Q: I know we’re in a better place than March 2020. We understand COVID better. We’ve moved on to a new, less dangerous variant. We have vaccines and boosters and mitigation plans in place (leaving aside the fact that they’re subpar, at least in my public school district). And yet, I feel like I’m stuck in a Groundhog Day time loop, reliving the same damn thing over and over again: The worry that I’ll get sick; the worry that my kids will get sick (now that benefits for teachers who need to take COVID-related leave have expired); the fear that we’ll go back to virtual teaching (which I despise, and which made teaching students in-person even harder when they returned), and the frustration about inadequate staffing (which was a problem long before COVID but is absurd now).  

However, all of that pales in comparison to the feeling of being stuck. We were right on the cusp of things feeling more normal. Younger kids were getting vaccinated. Older teens and teachers were getting booster shots. I was seeing my own friends and family more. And then, BOOM! Holiday plans had to be canceled, and I missed yet another chance to see my family. New Year’s Plans were canceled as well, along with plans to celebrate my husband’s 45th birthday with several close friends. My own kids were so excited to be playing basketball on a rec team this winter, but I just got word that their league is in “wait-and-see mode.” And we’re seeing the same online vitriol about teachers that we saw when schools were last in hybrid mode.  

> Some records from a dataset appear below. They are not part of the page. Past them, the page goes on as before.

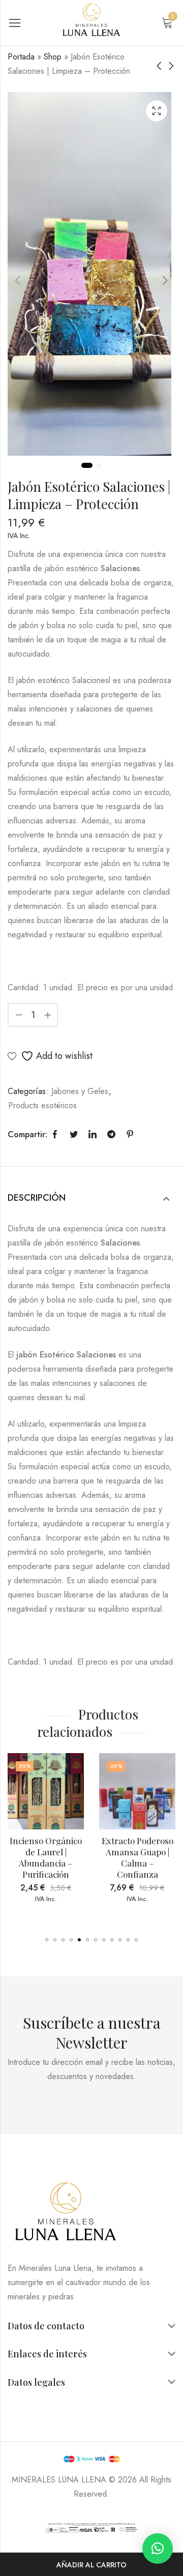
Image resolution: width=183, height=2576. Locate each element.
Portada (21, 57)
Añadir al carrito (91, 2565)
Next (165, 280)
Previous (18, 280)
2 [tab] (99, 465)
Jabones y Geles (79, 1091)
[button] (46, 1939)
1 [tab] (87, 465)
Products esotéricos (42, 1105)
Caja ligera (156, 111)
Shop (53, 57)
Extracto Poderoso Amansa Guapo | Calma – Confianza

So, I’m feeling this combination of dread for myself, disappointment for my children, low morale (because educators continue to be made scapegoats for everything under the sun), and sheer exhaustion. Meanwhile, my district is plowing ahead as if nothing was wrong. I don’t know how to get out of this funk, and I used to be a pretty happy, grateful person. How are we still in the same situation, and how can I get myself out of this headspace?